## Begin Passage given

[comp.sys.m88k] Grabbing arithmetic overflow traps ?

wood@gen-rtx.rtp.dg.com (Tom Wood) (06/28/90)

In article <3418@oakhill.UUCP> shebanow@oakhill.UUCP (Mike Shebanow) writes:

> The 88k "add" and "sub" instructions do check for arithmetic overflow
> automatically.  I also have an Aviion; I replaced an "addu" instruction
> with an "add" in a piece of test code and purposely generated an
> overflow with the add.  The result was a floating point exception.
> You can catch this with your own handler w/o modifying the kernel.
> Unfortunately, looking at the gcc man page (online), I saw no way to
> get the compiler to generate "add" instead of "addu" when performing ops
> on signed integers (unless I overlooked something in the man page).
> Does anyone at DG know how to do this?

It wouldn't be too hard to change the `key' uses of addu/subu in the GCC
compiler to add/sub, but unfortunately, you would no longer have a C
compiler.  Perhaps that's too strong a statement, but in C, you typically
don't get integer overflow checks, and most often you don't want them.
---
			Tom Wood	(919) 248-6067
			Data General, Research Triangle Park, NC
			{the known world}!rti!xyzzy!wood, wood@dg-rtp.dg.com

aglew@basagran.csg.uiuc.edu (Andy Glew) (06/28/90)

Doesn't GCC support an escape to assembly language?  So, could the
fellow who wants overflow not just define his own "add with overflow
detection" function, which uses the assembly inline function for "add"

## End Passage given
## Begin Data extract

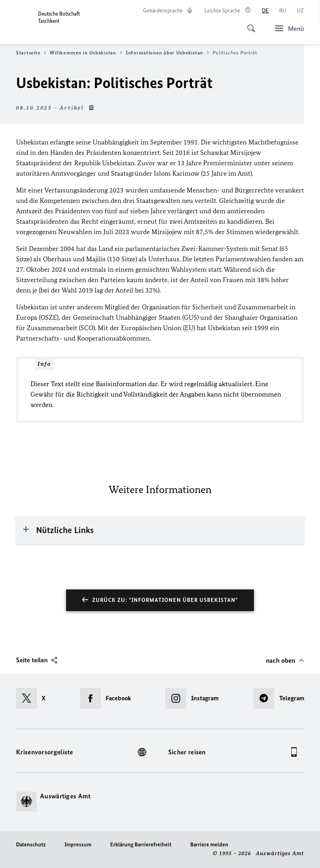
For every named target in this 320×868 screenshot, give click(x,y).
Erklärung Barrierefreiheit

## End Data extract

• _Exercise instructions_:
a - Reproduce the portion of the 88k overflow thread that begins with the words containing "[comp.sys.m88k] Grabbing arithmetic" and ends with "floating point exception.".
b - Can you continue the 88k overflow thread from where it stops?

• _The results_:
a -
[comp.sys.m88k] Grabbing arithmetic overflow traps ?

wood@gen-rtx.rtp.dg.com (Tom Wood) (06/28/90)

In article <3418@oakhill.UUCP> shebanow@oakhill.UUCP (Mike Shebanow) writes:

> The 88k "add" and "sub" instructions do check for arithmetic overflow
> automatically.  I also have an Aviion; I replaced an "addu" instruction
> with an "add" in a piece of test code and purposely generated an
> overflow with the add.  The result was a floating point exception.

b -
(with a trap handler for the desired side effects) --- or a more
detailed and portable check on other machines?

--
Andy Glew, aglew@uiuc.edu

devil@techunix.BITNET (Gil Tene) (06/29/90)

Well, I am the guy who originally started this question running.
Actually, I don't need to have the C compiler generate instructions
which will cause overflows, I generate the binary code myself, this is
part of the application. I DO NEED the overflow detection to be FAST,
or more importantly, minimize overhead.

I want to thank all the people who replied, and the basics were the same
from everyone: Integer and floating point overflows both generate a
SIGFPE signal in the kernel, all I have to do is provide a handler.
(I really didn't know this...).

Now for the followup question:

I can handle the overflows now, but signal overhead is HUGE for what I am
doing, since it includes a context switch and all the kernel overhead.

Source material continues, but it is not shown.